'''

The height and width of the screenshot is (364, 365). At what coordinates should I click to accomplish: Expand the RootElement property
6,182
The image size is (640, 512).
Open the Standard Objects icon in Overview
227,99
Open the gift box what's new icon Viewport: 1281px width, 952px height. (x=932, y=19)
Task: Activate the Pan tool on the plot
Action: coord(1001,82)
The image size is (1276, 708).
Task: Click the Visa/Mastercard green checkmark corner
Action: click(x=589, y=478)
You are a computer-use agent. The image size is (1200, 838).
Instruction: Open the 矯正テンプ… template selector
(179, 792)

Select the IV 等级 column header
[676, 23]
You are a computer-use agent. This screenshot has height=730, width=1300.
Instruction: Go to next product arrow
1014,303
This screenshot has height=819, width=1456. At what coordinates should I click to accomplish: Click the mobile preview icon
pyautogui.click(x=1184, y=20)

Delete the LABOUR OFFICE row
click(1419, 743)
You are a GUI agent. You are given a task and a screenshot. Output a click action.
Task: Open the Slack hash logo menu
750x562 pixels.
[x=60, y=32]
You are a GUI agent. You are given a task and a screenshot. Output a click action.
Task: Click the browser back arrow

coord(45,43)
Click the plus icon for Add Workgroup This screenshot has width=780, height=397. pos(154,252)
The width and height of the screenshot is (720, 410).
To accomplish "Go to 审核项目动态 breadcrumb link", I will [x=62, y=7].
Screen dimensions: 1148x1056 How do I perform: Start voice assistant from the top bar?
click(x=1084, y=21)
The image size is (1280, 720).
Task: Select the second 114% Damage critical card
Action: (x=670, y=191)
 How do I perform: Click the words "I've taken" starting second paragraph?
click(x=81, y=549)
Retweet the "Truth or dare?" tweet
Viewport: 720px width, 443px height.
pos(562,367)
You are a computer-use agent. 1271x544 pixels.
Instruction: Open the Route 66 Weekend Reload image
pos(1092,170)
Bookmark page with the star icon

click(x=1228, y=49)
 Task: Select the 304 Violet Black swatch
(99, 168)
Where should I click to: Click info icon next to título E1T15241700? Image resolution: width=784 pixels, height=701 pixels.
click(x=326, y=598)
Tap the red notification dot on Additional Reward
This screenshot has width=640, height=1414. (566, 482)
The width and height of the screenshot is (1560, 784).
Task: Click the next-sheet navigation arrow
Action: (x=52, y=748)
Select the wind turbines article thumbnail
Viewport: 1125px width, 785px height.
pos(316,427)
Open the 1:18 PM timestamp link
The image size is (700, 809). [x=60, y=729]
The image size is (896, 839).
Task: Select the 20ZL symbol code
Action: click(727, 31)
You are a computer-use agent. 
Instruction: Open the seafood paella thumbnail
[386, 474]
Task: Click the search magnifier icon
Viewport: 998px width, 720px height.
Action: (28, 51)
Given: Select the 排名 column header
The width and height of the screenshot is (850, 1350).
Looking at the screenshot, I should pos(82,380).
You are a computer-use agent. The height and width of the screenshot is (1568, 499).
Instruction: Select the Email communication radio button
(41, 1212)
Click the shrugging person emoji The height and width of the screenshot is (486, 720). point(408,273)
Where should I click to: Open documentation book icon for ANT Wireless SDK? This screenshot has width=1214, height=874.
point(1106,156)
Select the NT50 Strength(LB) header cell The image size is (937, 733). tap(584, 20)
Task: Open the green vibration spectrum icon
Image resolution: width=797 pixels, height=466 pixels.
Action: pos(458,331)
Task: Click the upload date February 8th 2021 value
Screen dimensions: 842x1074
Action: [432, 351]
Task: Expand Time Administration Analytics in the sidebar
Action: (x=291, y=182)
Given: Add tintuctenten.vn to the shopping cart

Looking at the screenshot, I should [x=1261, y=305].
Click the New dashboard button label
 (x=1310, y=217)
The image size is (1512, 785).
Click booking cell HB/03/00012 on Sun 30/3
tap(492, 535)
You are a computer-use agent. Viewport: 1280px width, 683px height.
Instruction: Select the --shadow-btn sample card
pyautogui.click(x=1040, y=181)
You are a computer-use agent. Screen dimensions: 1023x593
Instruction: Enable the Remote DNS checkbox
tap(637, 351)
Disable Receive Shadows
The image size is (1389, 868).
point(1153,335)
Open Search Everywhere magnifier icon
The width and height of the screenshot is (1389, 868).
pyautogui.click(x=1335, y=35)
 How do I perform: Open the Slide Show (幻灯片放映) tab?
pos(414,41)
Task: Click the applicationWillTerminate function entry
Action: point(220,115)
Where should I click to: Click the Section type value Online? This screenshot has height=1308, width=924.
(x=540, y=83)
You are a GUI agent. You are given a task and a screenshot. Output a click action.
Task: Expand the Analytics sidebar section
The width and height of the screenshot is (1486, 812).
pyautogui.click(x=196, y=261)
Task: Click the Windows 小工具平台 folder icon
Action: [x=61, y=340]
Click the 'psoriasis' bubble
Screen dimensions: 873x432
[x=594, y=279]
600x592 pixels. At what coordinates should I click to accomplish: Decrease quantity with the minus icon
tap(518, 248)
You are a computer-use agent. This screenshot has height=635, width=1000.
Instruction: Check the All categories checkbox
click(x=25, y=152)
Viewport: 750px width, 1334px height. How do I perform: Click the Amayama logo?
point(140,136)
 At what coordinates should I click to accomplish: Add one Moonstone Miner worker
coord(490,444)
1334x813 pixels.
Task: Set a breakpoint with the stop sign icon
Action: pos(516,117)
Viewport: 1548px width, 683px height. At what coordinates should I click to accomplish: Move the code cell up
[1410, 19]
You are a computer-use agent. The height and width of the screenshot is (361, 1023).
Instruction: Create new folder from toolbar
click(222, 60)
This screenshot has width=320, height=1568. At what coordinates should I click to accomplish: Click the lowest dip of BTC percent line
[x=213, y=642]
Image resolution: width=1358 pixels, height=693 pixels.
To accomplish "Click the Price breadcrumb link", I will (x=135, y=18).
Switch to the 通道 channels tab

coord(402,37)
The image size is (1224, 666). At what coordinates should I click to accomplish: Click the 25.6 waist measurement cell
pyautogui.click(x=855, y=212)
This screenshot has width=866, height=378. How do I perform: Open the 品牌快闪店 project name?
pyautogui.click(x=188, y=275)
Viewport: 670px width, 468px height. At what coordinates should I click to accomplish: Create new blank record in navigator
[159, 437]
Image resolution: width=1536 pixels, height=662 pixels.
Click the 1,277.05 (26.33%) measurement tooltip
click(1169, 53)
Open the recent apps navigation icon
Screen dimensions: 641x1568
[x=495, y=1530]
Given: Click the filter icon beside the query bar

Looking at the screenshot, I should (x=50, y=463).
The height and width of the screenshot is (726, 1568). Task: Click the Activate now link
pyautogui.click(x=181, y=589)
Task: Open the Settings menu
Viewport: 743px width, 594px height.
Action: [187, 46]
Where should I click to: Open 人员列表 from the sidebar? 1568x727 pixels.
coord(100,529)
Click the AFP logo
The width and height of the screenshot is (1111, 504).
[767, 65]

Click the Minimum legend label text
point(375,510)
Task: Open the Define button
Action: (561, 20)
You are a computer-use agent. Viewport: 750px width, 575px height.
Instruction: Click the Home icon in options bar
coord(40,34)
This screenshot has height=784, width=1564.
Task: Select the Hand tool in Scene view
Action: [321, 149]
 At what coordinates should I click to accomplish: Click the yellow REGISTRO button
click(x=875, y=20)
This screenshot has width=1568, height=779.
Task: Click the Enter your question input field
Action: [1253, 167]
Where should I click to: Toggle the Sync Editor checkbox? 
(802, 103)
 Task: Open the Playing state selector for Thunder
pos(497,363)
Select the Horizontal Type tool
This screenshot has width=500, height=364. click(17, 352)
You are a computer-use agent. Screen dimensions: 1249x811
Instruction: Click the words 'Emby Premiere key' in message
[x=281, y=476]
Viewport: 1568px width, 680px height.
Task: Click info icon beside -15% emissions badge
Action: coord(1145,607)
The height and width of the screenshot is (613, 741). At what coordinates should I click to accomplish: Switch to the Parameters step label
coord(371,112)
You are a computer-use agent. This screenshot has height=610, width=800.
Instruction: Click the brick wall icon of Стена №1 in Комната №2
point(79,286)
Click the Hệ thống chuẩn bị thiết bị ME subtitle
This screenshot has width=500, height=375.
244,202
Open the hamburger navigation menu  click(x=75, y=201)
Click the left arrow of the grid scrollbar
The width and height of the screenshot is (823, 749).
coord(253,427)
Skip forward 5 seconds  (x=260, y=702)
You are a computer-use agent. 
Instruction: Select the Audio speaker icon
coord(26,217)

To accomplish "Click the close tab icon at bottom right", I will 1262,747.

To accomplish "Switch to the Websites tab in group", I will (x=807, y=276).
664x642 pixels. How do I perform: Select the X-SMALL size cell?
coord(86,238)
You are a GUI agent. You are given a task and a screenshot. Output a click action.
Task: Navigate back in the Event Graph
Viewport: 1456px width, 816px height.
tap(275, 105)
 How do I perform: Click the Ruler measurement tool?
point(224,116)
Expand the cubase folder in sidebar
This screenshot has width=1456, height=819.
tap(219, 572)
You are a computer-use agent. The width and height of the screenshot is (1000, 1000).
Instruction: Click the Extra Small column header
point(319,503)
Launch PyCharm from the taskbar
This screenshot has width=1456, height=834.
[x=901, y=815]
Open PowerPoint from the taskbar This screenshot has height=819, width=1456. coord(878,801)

'''

- **What the exercise asks**:
Copy out the material from the line containing "has height=635, width=1000." down through the line containing "point(140,136)". Add 126 to each coordinate in the answers and leave everything else unchanged.

- **Solution below**:
You are a computer-use agent. This screenshot has height=635, width=1000.
Instruction: Check the All categories checkbox
click(x=151, y=278)
Viewport: 750px width, 1334px height. How do I perform: Click the Amayama logo?
point(266,262)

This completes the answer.